> WHAT IS EXPECTED: Copy the records below without changes, from the line containing "You are a GUI" through the end of the records, and leave out the pictures.

> DATA PROVIDED:
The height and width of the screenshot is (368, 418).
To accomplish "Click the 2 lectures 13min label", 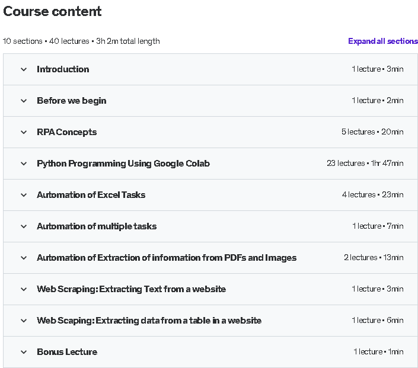I will pos(374,257).
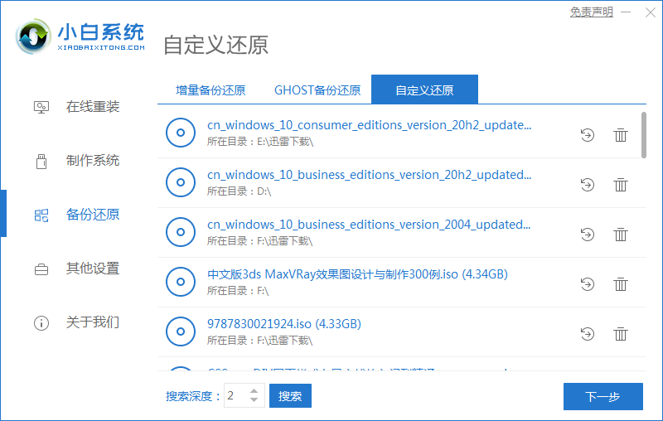Click the 下一步 button

pyautogui.click(x=603, y=397)
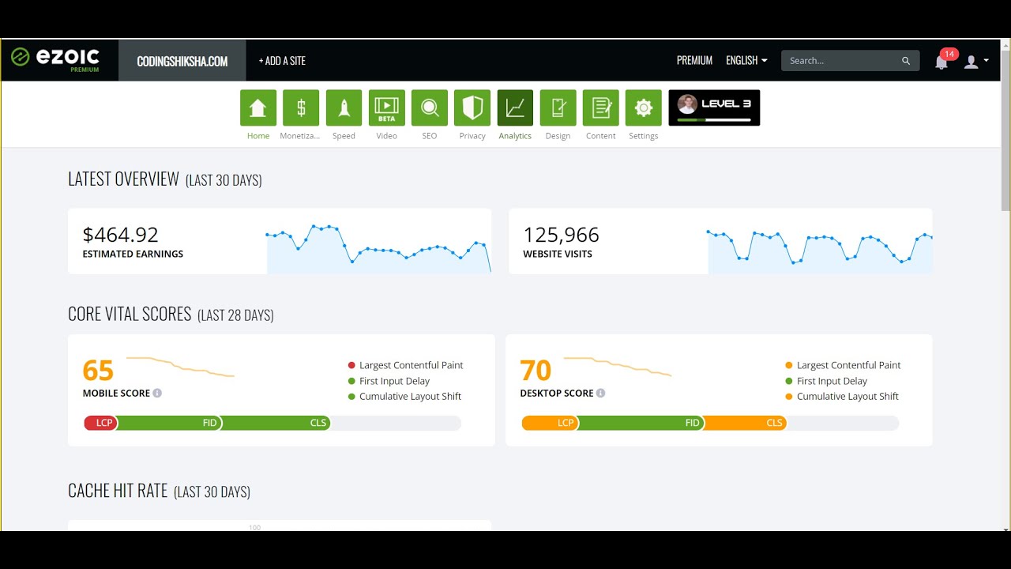
Task: Open the Home dashboard icon
Action: click(x=258, y=108)
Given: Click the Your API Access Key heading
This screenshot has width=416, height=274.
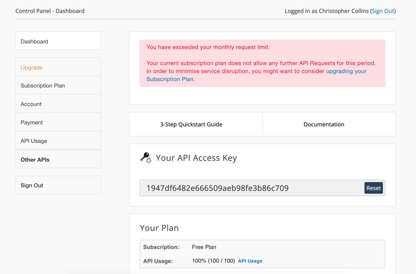Looking at the screenshot, I should click(196, 158).
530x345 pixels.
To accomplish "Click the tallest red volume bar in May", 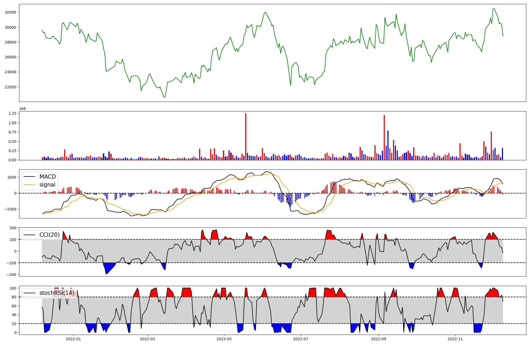I will point(246,137).
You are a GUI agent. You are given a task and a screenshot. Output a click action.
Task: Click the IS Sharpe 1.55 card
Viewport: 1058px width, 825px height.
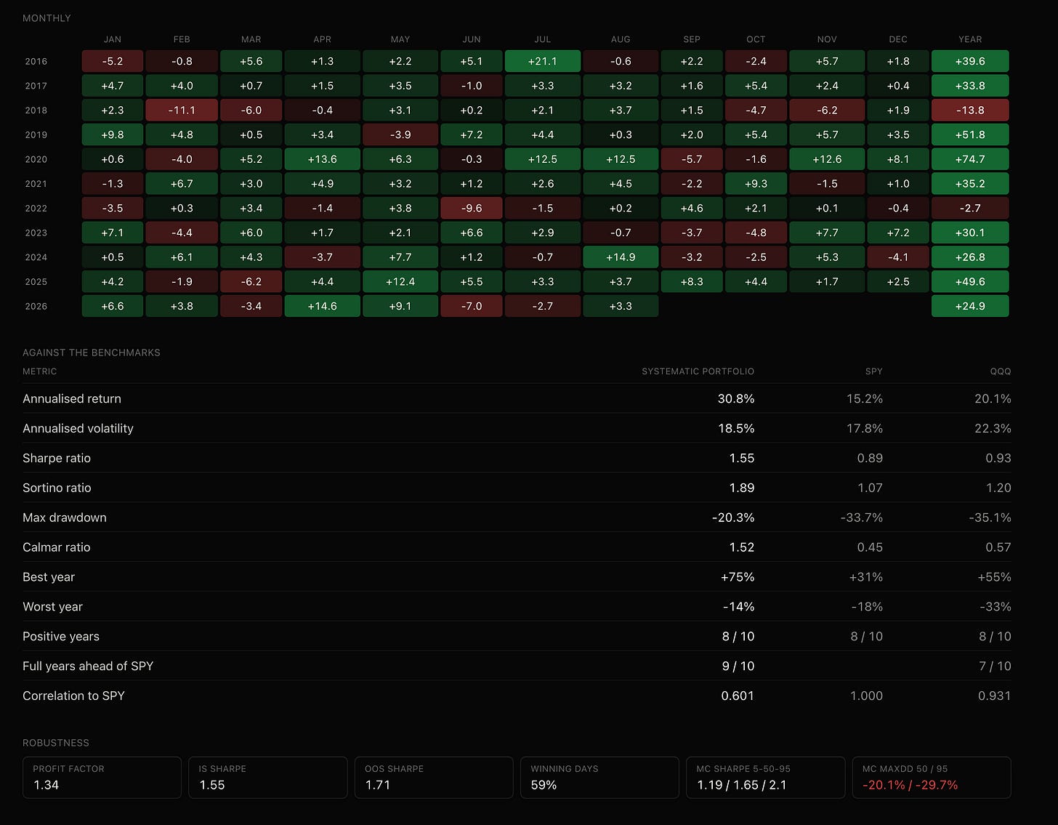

> EXERCISE RESULT:
You are a GUI agent. You are given a task and a screenshot. Output a click action.
Task: Click the IS Sharpe 1.55 card
Viewport: 1058px width, 825px height.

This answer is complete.